*The problem:*
Set down every line of the data exactly, skipping the pictures.

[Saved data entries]
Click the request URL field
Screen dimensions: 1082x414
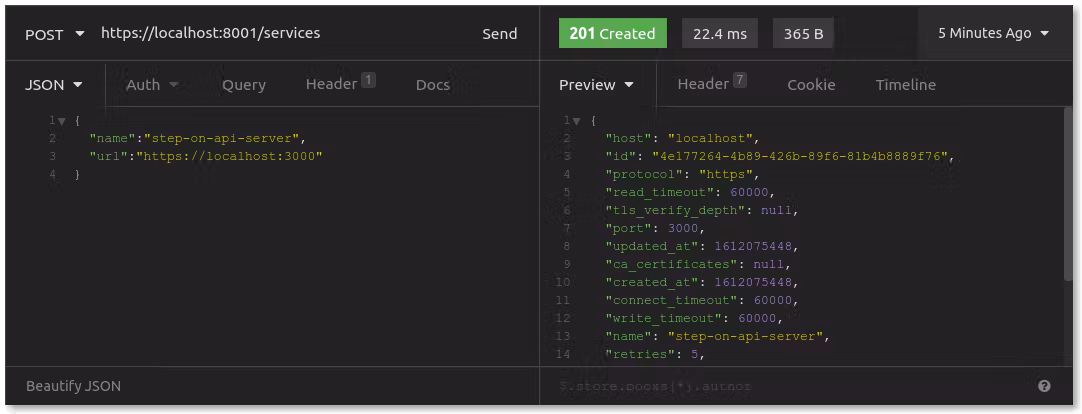pyautogui.click(x=280, y=33)
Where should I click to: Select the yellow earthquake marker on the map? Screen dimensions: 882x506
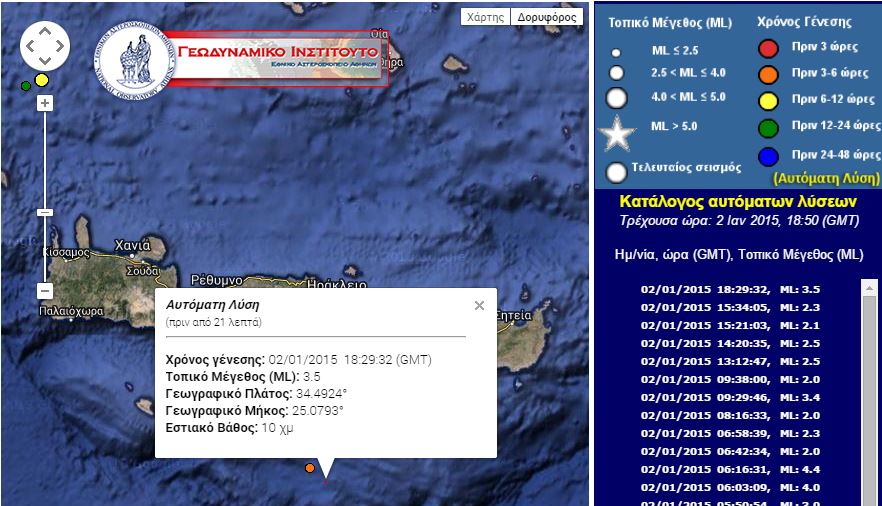pos(41,79)
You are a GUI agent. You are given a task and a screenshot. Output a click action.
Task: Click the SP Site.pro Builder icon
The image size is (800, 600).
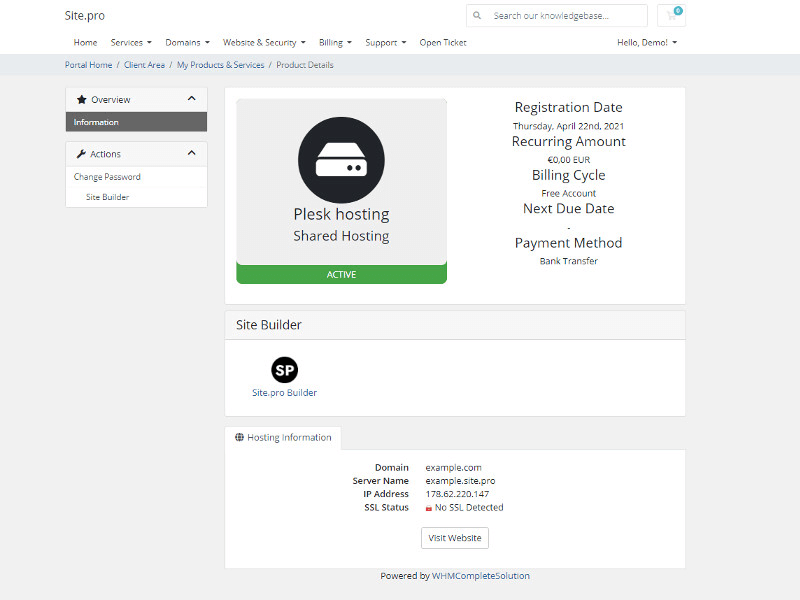[x=284, y=369]
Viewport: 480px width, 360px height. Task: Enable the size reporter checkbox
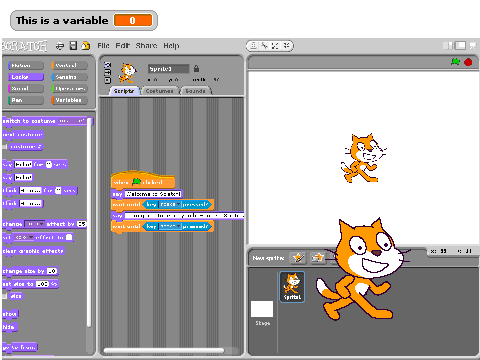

*Response to this exercise:*
Click the request URL field
Screen dimensions: 1082x414
pyautogui.click(x=280, y=33)
Where should I click to: Select the yellow earthquake marker on the map? Screen dimensions: 882x506
pos(41,79)
You are a GUI agent. You are given a task and a screenshot. Output a click action.
Task: Click the SP Site.pro Builder icon
The image size is (800, 600).
[x=284, y=369]
Viewport: 480px width, 360px height. Task: Enable the size reporter checkbox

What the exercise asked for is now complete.